Back in the chapel, high in the balcony, the specter of the child lifted her eyes upward, and began to sing, in a light soprano voice, the aria, “Ebben! Ne andrò lontana”, that was “Well, then! I’ll go far away”, from the opera La Wally by Alfredo Catalani. Her favorite. The voice continued to soar above the mourners, as they followed the lone black clad woman from the chapel and into the string of automobiles. The shadow of the voice followed them still through the damp air as they drove down toward the place where the coffin would be laid to rest.
The grave-side ceremonies were brief and softly spoken, old words fell around them in their traditional dust to dust refrain. As storm clouds gathered and stirred the air, a light sprinkle of rain began to fall. When all else had departed, there by the grave stood, alone again, the woman for whom they had all grieved.
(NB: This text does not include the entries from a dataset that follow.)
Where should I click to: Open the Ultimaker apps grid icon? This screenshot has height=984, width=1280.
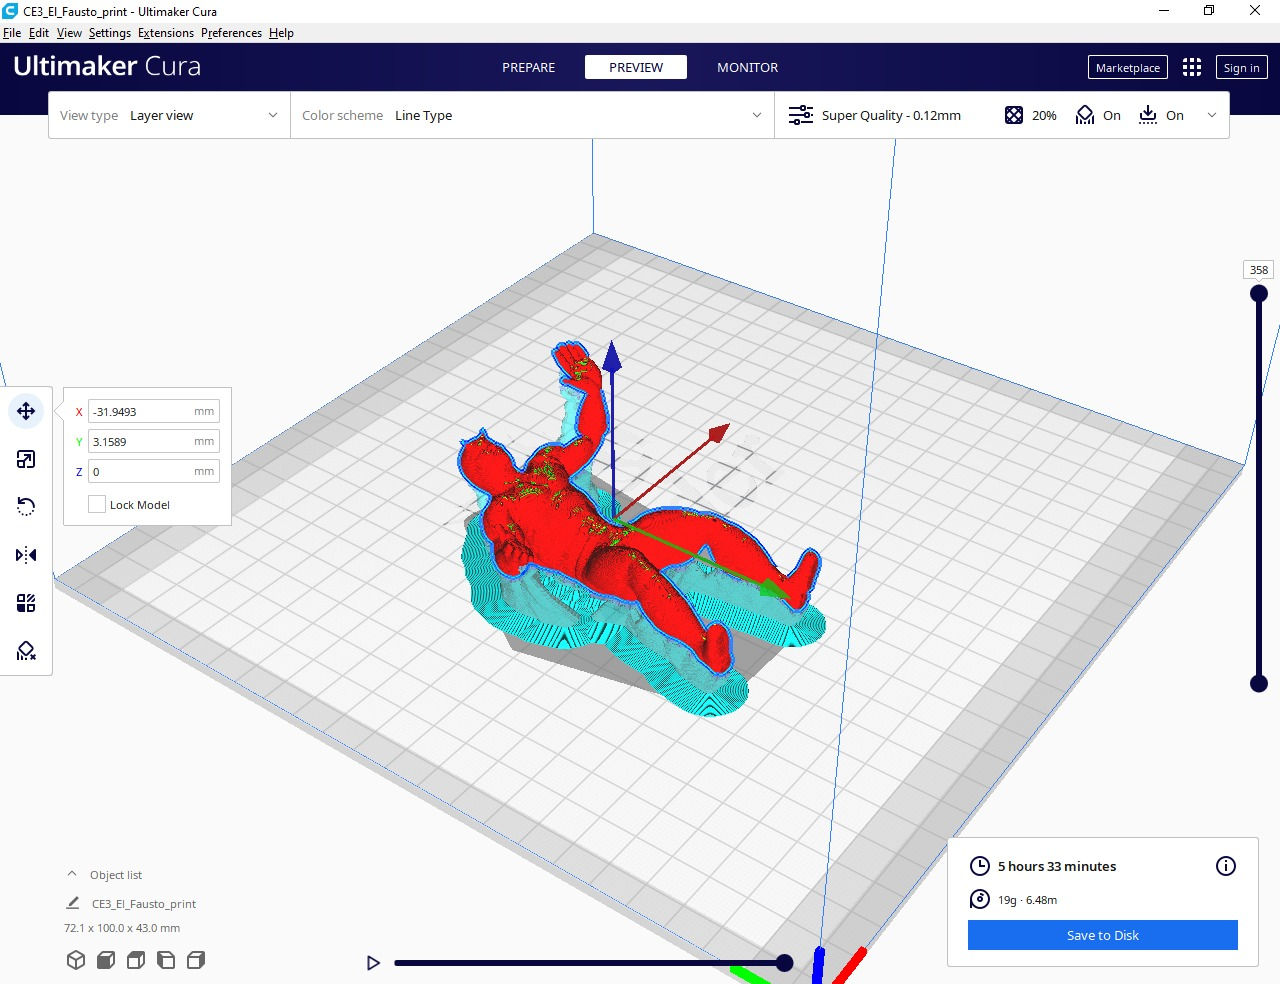pos(1192,67)
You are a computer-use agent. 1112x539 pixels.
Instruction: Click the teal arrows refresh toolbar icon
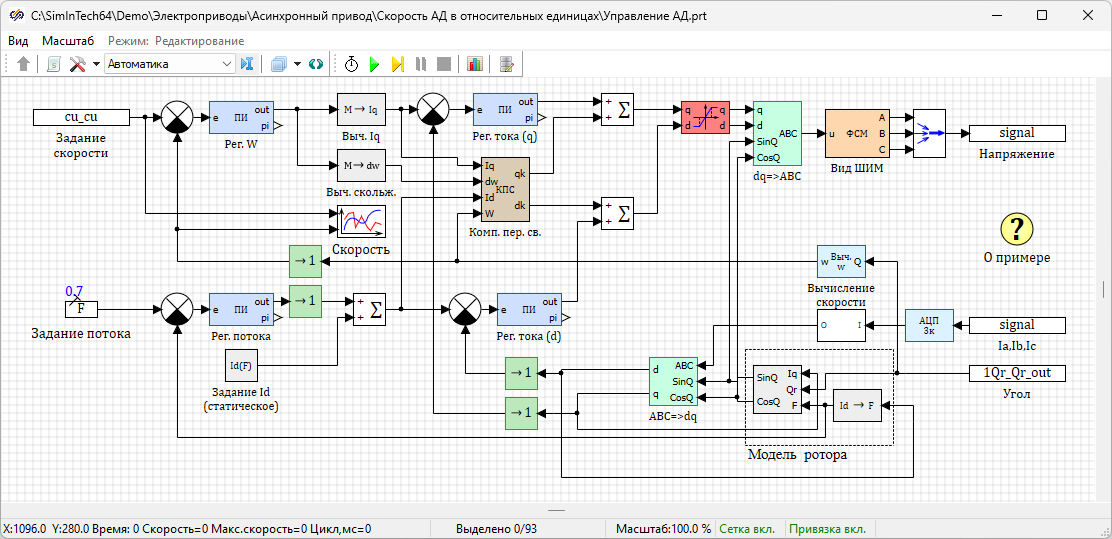(x=316, y=64)

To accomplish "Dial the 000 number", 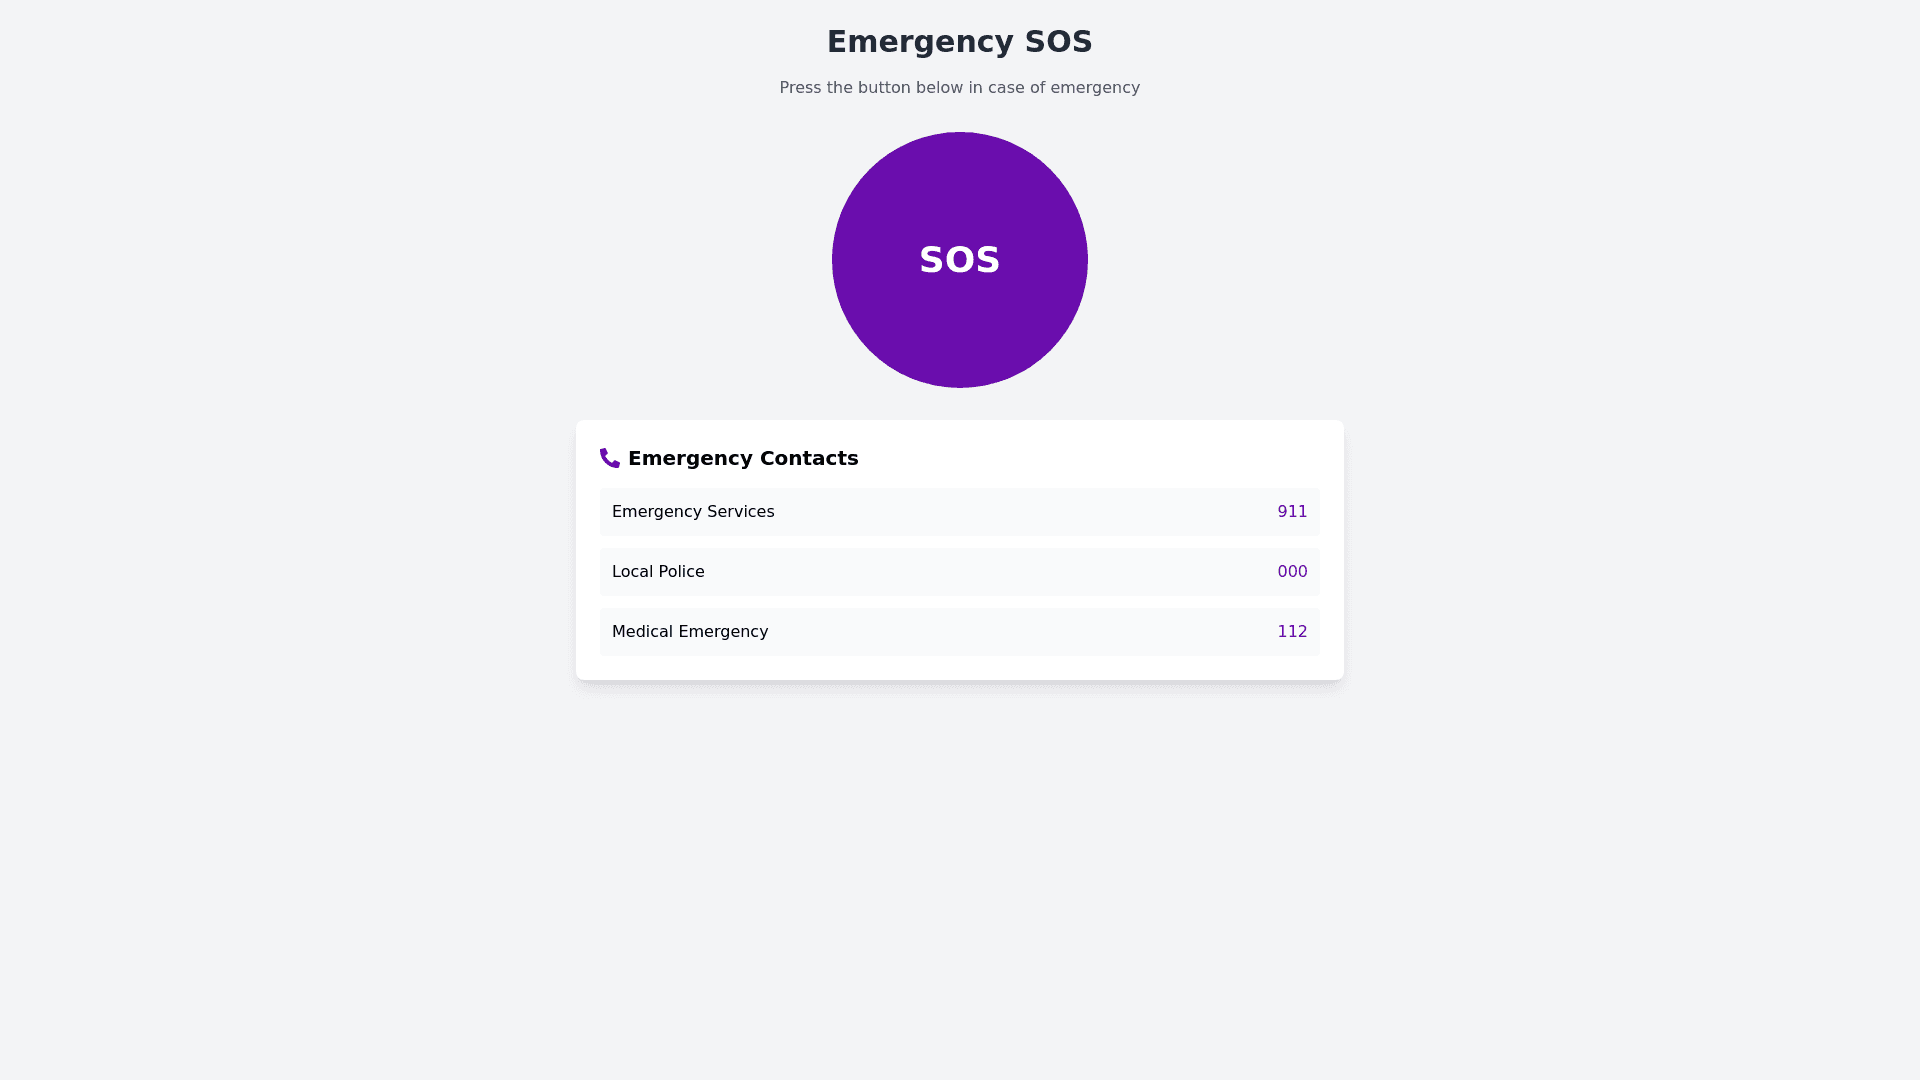I will pos(1292,572).
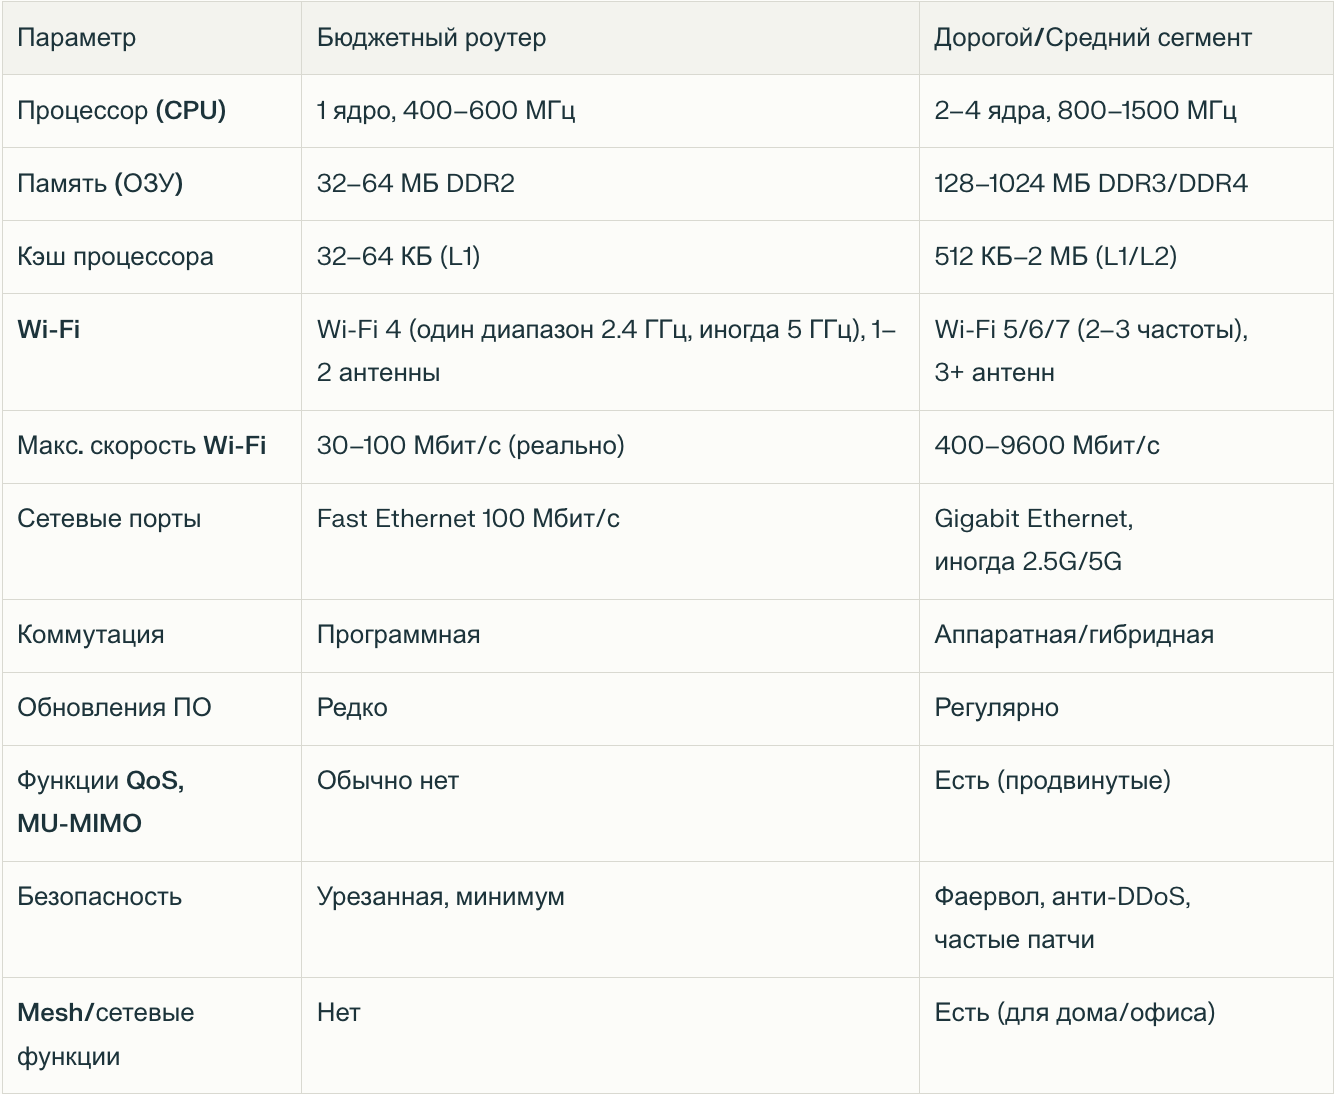Select the "128–1024 МБ DDR3/DDR4" cell

[1090, 184]
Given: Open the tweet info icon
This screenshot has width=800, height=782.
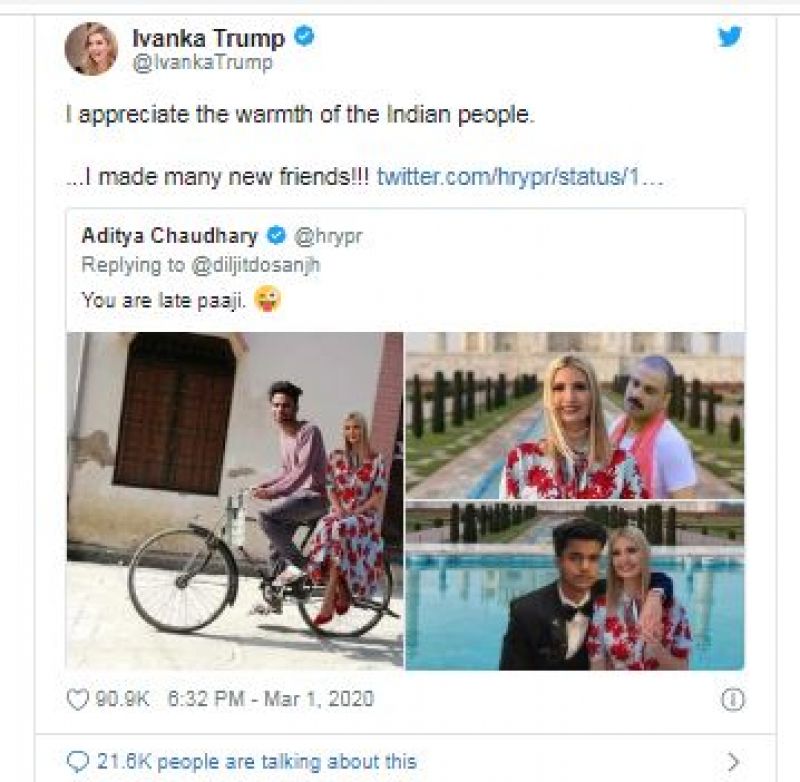Looking at the screenshot, I should click(x=733, y=698).
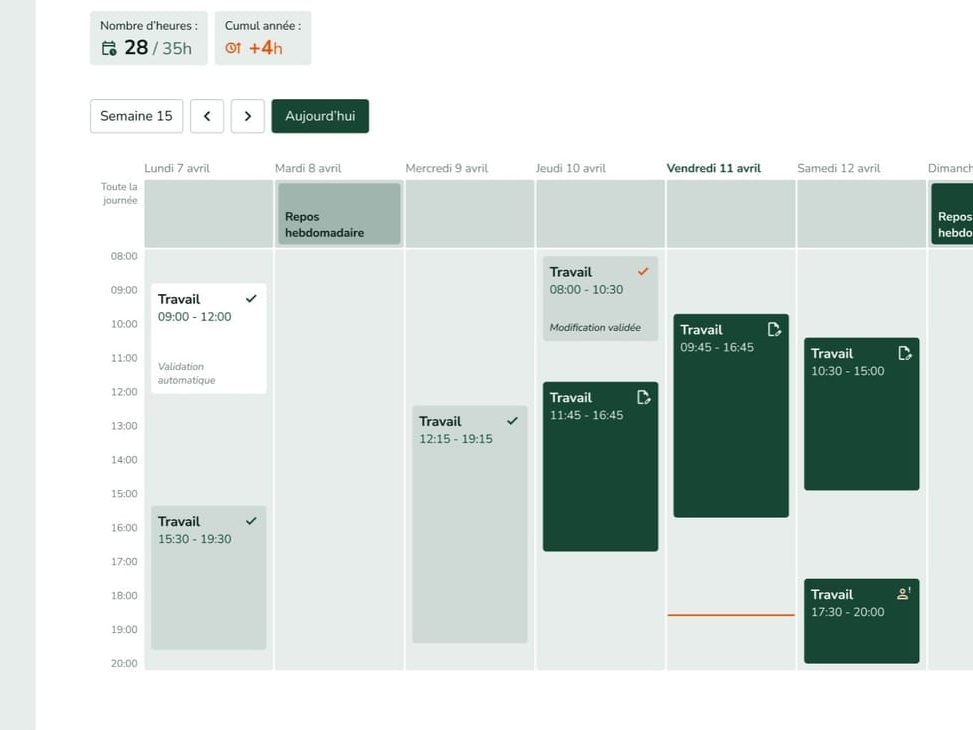Viewport: 973px width, 730px height.
Task: Click the calendar clock icon beside 28 / 35h
Action: [109, 48]
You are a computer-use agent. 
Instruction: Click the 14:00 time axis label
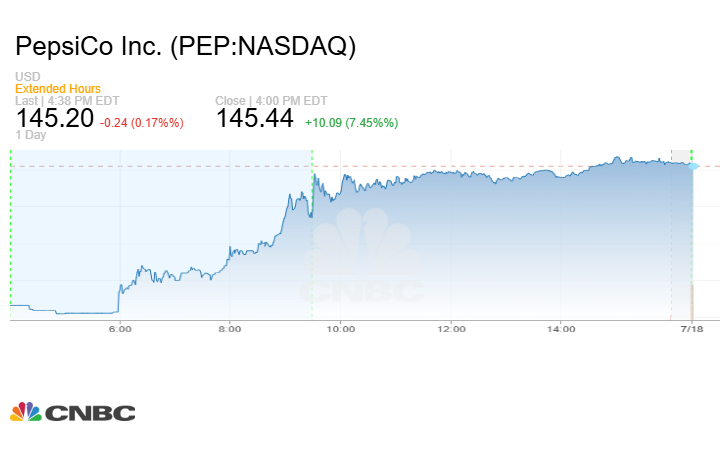click(562, 327)
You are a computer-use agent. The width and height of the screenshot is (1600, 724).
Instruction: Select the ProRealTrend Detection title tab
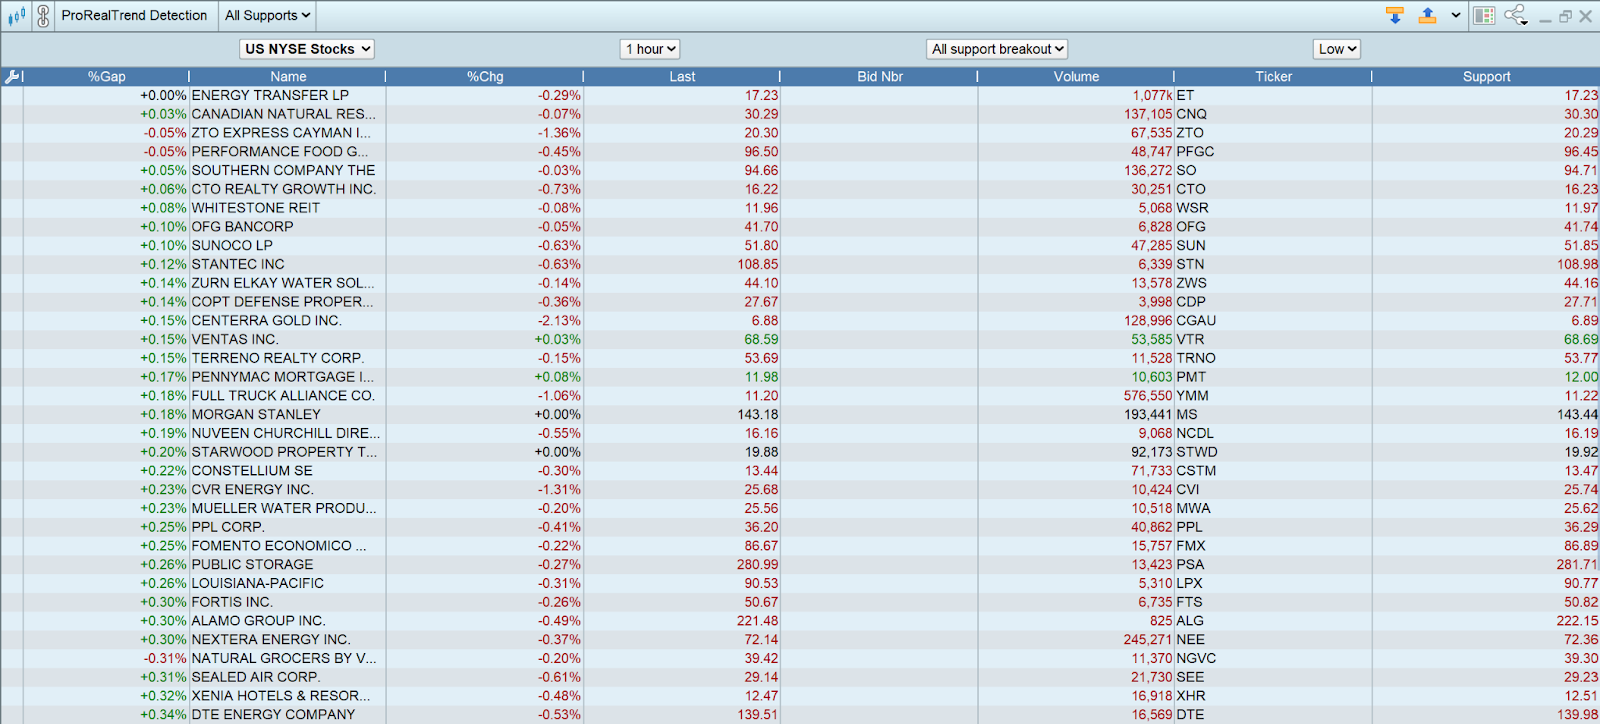coord(134,16)
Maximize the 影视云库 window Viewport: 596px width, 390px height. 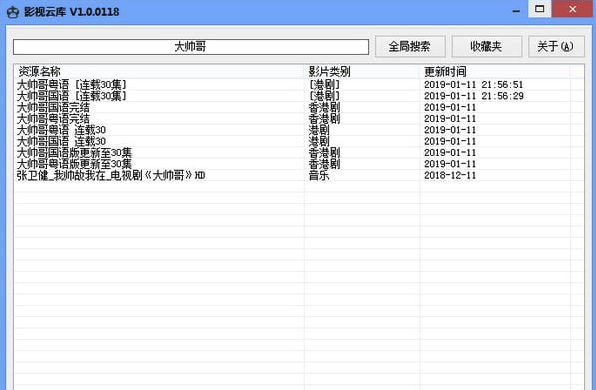[x=539, y=9]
Officer Caldwell waited at the roadside.
As the rain then became more forceful, and ran down her face and through her garments, the song from La Wally continued down through her own consciousness: “Well, then! I’ll go far away! Nor ever more see you again!”. As the rain mingled with her tears, the woman sank slowly to her knees and moved her hands to ground and pushed both arms out before her, and slid forward until her body and her face melded to the wet earth of the grave’s mound. Her arms gradually spread out wide until her figure lay there in the form of a cross upon the grave.
She had sacrificed her daughter, her only child, to her greed.
She had prayed and begged for forgiveness. Her God demanded more of her.
There was a crime, and there was a sin. The crime would be punished.
The sin had a price. The price was paid.
Contrition yielded deliverance.
As the song ended, the rain withdrew.
The sun lit bright on her life. A life renewed.